» Action item
Task for the records below: repeat the line containing "Task: Open the Evernote Touch tile" and every line after it, exactly and with nothing else, but leave out the pictures.

» Saved entries
◇ ◇ ◇ ◇ ◇

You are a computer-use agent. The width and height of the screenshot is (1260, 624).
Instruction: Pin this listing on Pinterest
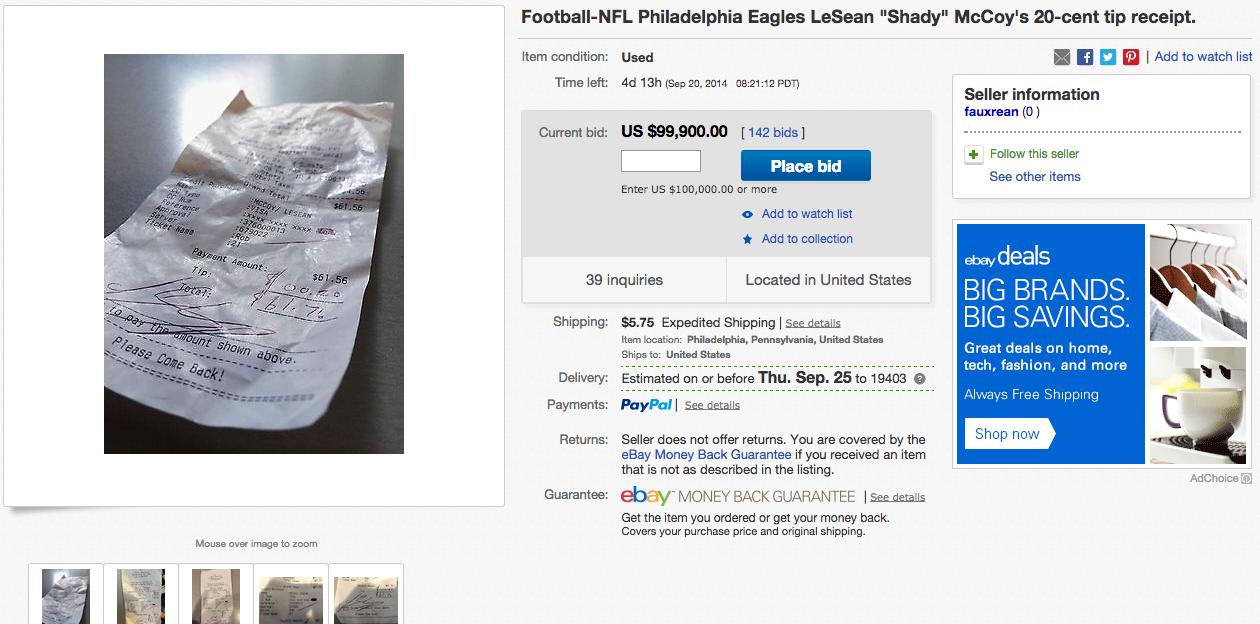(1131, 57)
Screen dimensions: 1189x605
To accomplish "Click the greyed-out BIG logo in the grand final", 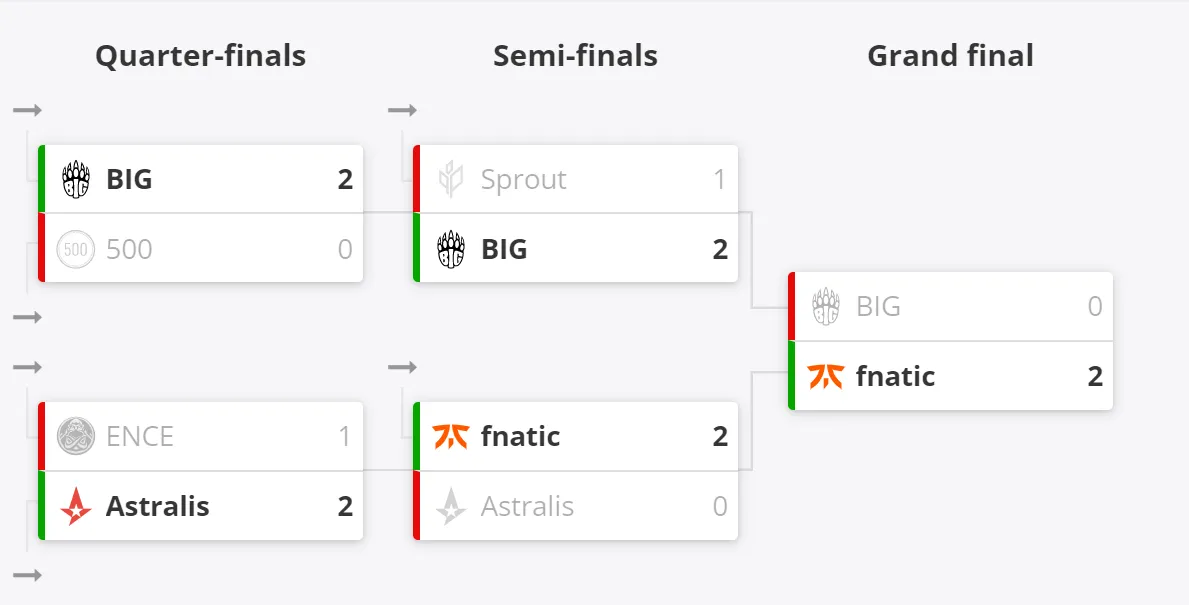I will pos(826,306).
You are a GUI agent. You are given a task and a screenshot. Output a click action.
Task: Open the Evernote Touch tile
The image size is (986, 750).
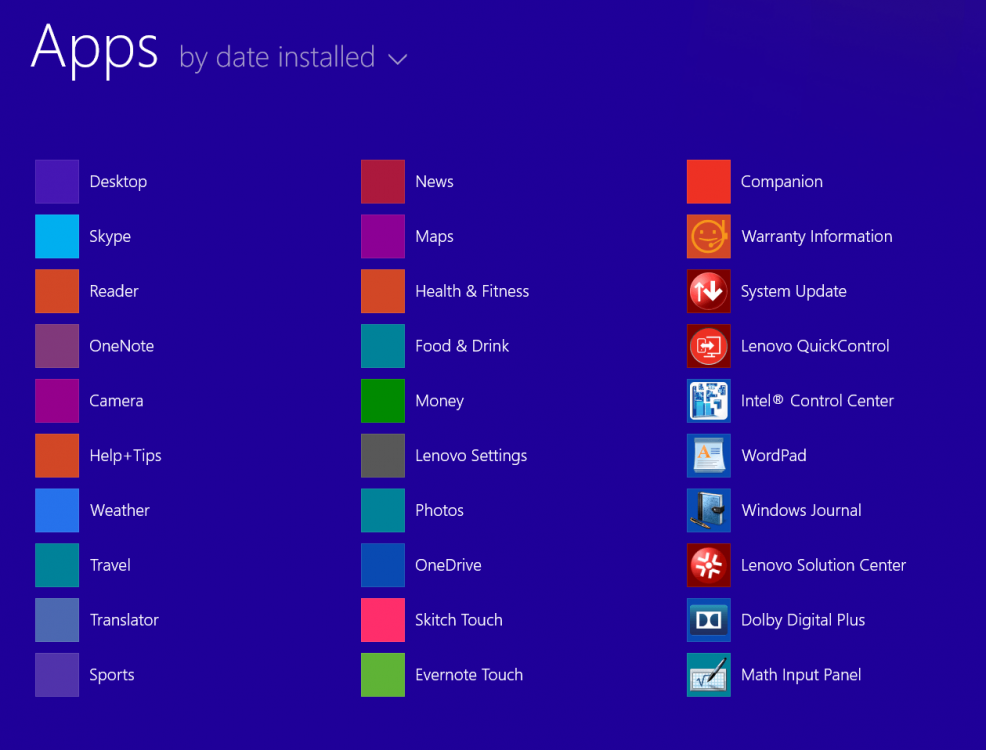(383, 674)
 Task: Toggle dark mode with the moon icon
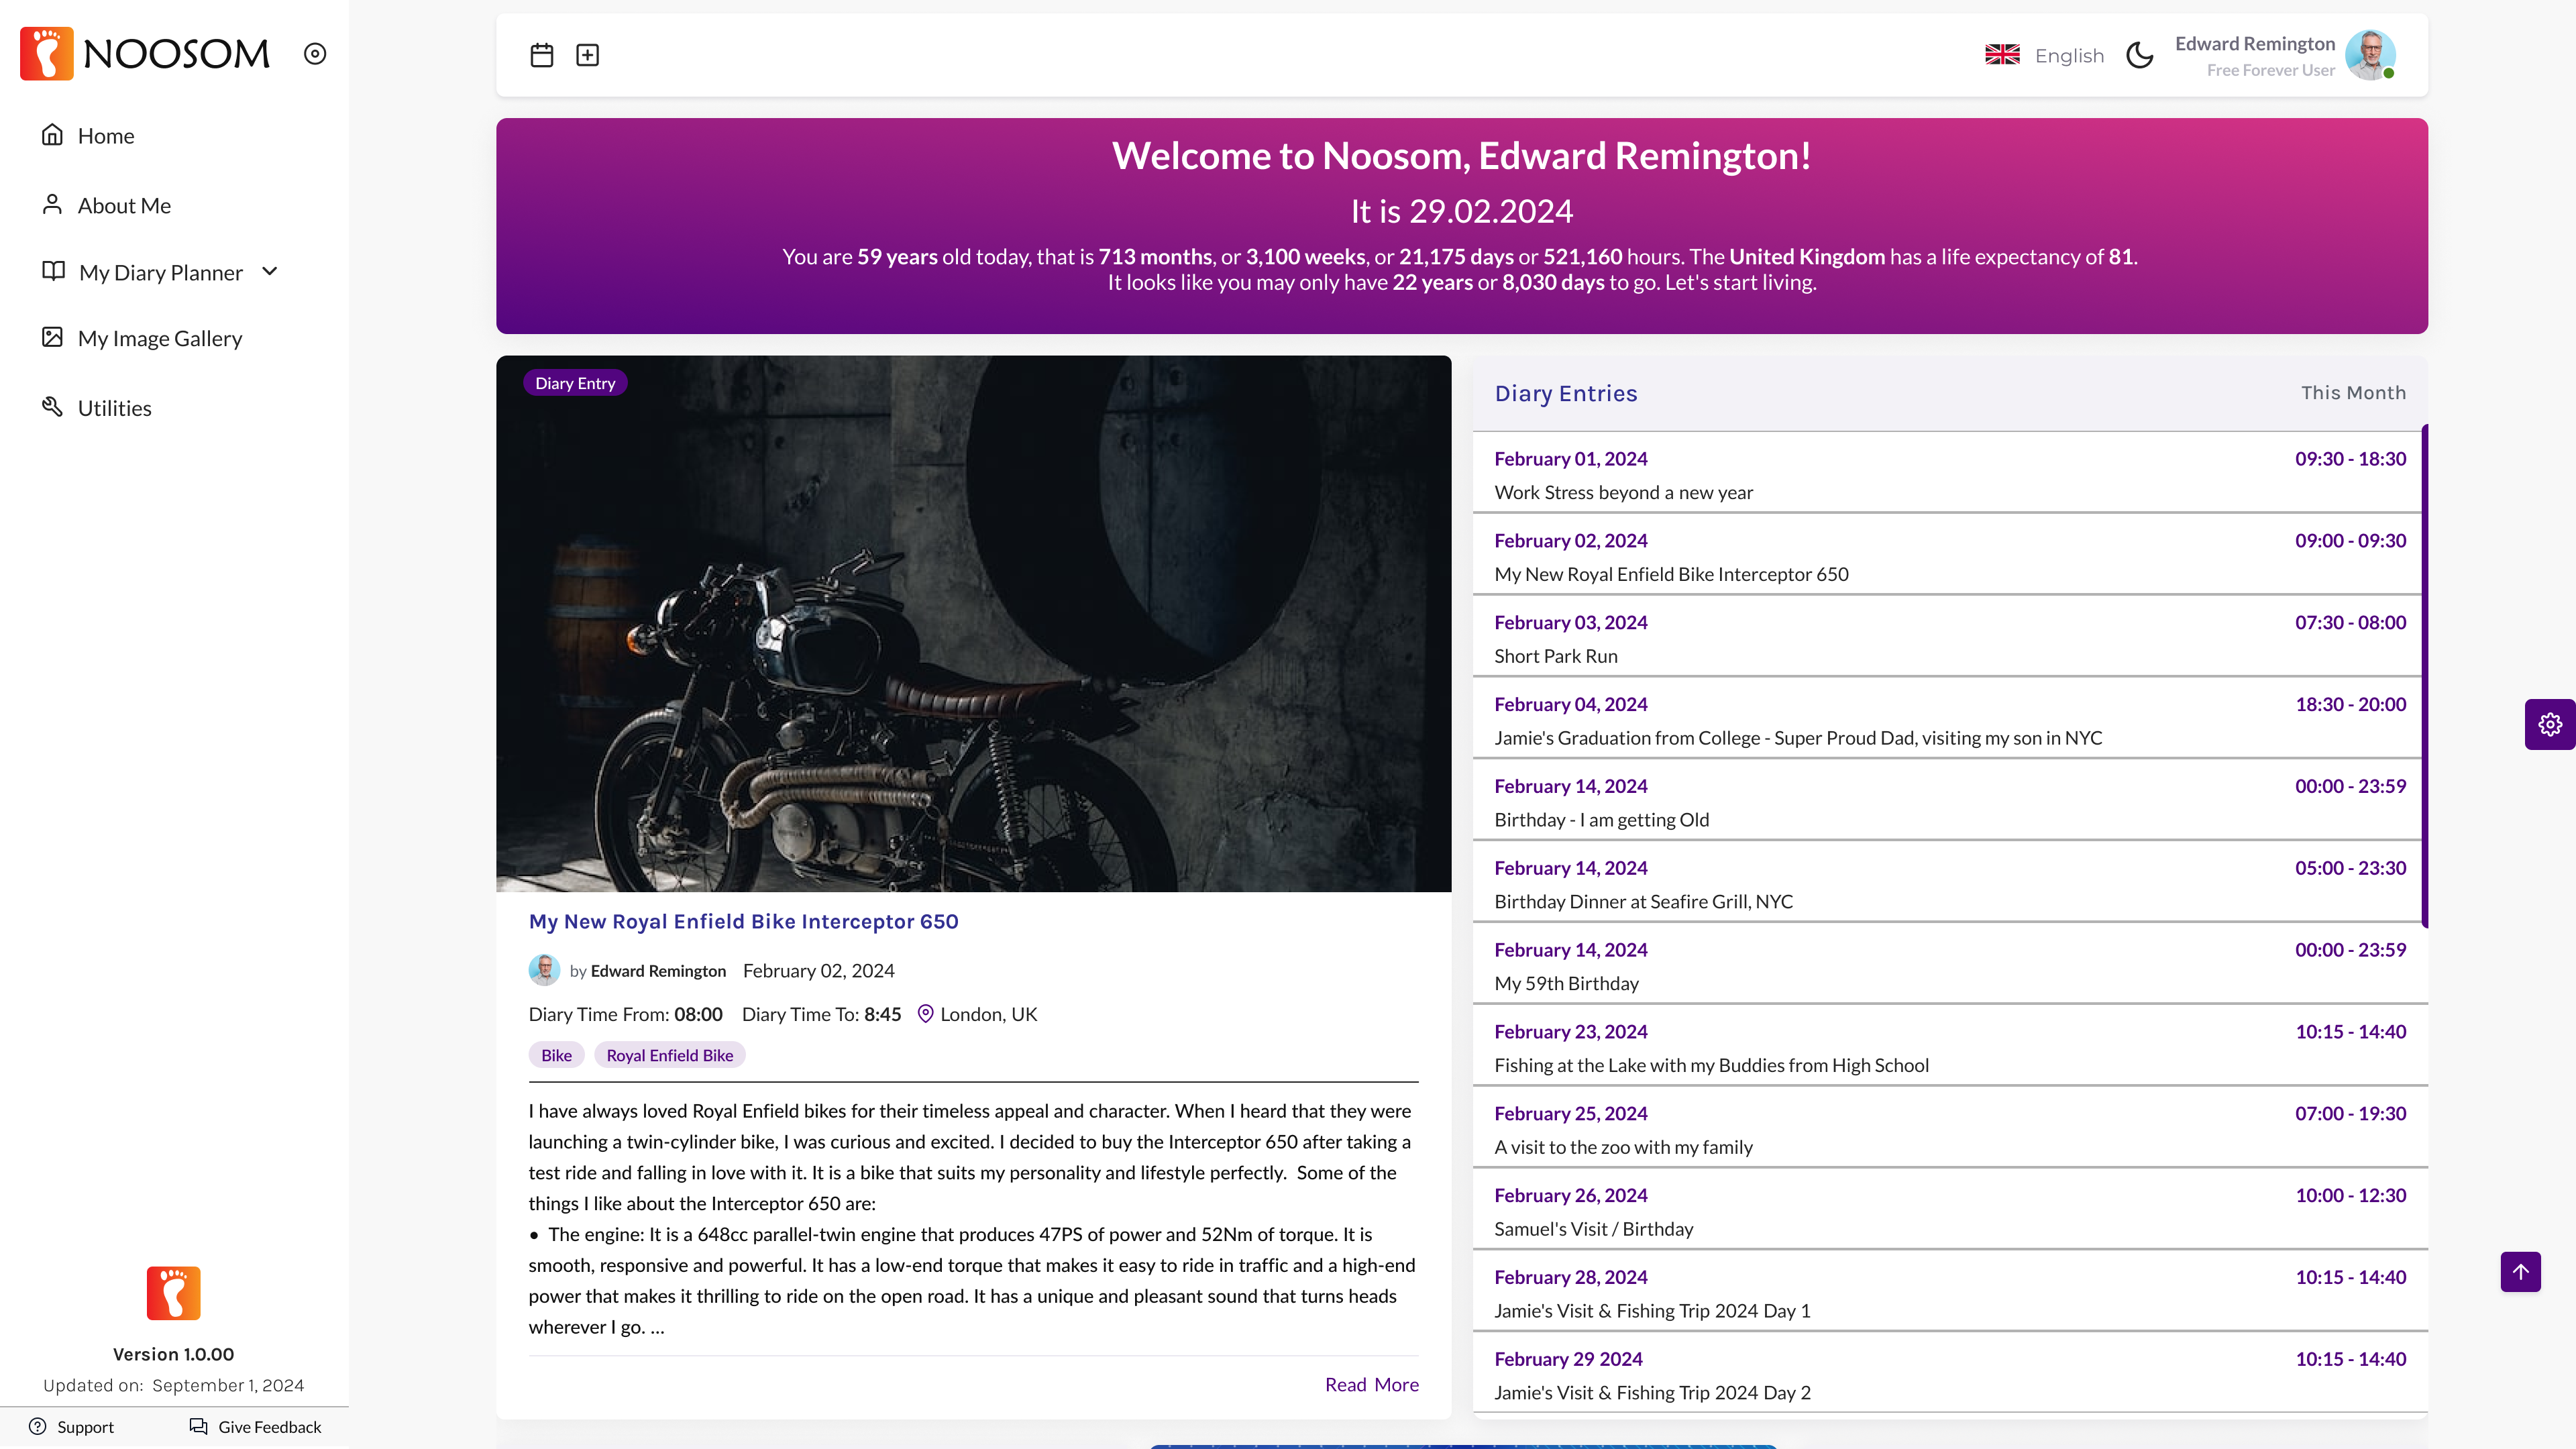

◇ ◇ ◇ ◇ ◇

» Answer section
Task: Open the Evernote Touch tile
The image size is (986, 750).
(383, 674)
 Task: Toggle dark mode with the moon icon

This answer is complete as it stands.